◆ **Exercise task**
Can you output the lines from the one with "Where should I click to: Select the LTZ" to the one with "coord(275,217)", inclusive, exactly as they appear?

[Dataset records]
↓

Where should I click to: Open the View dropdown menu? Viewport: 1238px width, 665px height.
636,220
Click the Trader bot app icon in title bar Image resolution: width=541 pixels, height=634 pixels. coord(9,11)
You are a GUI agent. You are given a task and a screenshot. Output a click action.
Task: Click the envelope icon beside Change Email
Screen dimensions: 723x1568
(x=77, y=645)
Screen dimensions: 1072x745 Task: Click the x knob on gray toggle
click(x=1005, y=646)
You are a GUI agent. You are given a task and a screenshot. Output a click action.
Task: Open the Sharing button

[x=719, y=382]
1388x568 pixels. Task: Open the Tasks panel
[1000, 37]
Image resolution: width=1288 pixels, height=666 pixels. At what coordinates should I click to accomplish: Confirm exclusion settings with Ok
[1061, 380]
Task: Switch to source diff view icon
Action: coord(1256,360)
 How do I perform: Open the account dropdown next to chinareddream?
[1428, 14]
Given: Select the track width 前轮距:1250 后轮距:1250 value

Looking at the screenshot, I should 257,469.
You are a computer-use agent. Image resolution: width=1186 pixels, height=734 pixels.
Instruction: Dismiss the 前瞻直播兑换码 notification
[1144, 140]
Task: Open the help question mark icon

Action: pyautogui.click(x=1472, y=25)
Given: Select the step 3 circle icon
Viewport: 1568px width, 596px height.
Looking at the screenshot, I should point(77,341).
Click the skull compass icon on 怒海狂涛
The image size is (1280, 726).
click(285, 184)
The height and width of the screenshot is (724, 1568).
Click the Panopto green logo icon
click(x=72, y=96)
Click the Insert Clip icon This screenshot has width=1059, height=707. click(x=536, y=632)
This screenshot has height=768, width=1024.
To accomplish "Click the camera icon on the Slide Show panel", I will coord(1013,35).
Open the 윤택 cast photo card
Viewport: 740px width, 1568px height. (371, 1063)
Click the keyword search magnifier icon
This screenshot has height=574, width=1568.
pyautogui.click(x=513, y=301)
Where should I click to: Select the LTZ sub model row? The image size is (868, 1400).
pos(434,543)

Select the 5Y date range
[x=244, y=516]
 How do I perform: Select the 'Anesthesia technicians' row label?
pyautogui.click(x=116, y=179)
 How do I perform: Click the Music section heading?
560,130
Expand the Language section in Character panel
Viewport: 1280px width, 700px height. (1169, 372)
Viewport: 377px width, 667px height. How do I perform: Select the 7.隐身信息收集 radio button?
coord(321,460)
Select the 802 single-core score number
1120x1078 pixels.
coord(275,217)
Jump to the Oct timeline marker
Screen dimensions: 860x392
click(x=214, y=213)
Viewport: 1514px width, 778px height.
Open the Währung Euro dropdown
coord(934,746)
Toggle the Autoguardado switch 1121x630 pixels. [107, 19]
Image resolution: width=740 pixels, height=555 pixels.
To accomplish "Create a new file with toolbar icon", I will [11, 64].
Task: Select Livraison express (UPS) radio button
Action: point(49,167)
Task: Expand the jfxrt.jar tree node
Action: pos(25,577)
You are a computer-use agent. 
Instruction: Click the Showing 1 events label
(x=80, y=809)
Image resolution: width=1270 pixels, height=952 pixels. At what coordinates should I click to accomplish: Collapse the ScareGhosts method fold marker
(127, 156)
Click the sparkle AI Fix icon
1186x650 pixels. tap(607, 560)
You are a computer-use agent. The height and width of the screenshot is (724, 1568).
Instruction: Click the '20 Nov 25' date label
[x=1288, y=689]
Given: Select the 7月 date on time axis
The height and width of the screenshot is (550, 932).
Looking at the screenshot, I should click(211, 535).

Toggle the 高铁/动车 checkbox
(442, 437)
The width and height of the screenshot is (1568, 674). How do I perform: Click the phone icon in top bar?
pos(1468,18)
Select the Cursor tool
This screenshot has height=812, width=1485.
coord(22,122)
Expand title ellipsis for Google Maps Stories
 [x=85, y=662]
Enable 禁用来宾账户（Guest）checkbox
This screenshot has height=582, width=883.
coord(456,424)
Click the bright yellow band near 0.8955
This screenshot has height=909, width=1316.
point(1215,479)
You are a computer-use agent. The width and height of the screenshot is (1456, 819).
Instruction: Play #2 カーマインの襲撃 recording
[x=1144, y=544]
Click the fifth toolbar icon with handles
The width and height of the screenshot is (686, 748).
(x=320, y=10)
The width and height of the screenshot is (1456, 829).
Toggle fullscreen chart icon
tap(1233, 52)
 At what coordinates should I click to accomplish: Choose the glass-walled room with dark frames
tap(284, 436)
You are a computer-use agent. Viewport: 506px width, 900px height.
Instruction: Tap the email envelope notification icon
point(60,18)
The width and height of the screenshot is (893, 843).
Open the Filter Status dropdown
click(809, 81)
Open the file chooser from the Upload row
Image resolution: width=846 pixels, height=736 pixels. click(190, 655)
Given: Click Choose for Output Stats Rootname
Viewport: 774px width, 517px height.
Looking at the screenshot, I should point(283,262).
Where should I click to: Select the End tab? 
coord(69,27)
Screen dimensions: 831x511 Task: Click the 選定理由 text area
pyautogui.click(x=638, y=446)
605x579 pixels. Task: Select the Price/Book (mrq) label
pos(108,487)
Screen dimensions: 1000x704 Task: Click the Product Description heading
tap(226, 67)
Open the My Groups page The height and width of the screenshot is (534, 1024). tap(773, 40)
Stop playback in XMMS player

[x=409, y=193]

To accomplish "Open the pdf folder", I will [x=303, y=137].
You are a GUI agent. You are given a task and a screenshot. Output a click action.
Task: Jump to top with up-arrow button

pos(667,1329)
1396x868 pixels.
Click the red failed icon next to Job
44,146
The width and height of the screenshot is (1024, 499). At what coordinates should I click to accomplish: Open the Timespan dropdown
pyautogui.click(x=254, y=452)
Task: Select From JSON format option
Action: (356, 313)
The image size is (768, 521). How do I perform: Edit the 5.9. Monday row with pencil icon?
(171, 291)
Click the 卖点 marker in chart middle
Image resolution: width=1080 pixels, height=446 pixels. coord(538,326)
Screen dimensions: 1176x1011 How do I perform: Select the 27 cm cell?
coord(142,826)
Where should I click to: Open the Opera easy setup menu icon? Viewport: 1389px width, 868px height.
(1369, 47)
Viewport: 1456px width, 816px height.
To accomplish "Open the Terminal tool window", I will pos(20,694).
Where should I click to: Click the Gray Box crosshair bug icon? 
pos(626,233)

↑

◆ **Complete output**
Where should I click to: Select the LTZ sub model row? The image size is (868, 1400).
pos(434,543)

Select the 5Y date range
[x=244, y=516]
 How do I perform: Select the 'Anesthesia technicians' row label?
pyautogui.click(x=116, y=179)
 How do I perform: Click the Music section heading?
560,130
Expand the Language section in Character panel
Viewport: 1280px width, 700px height. (1169, 372)
Viewport: 377px width, 667px height. How do I perform: Select the 7.隐身信息收集 radio button?
coord(321,460)
Select the 802 single-core score number
1120x1078 pixels.
coord(275,217)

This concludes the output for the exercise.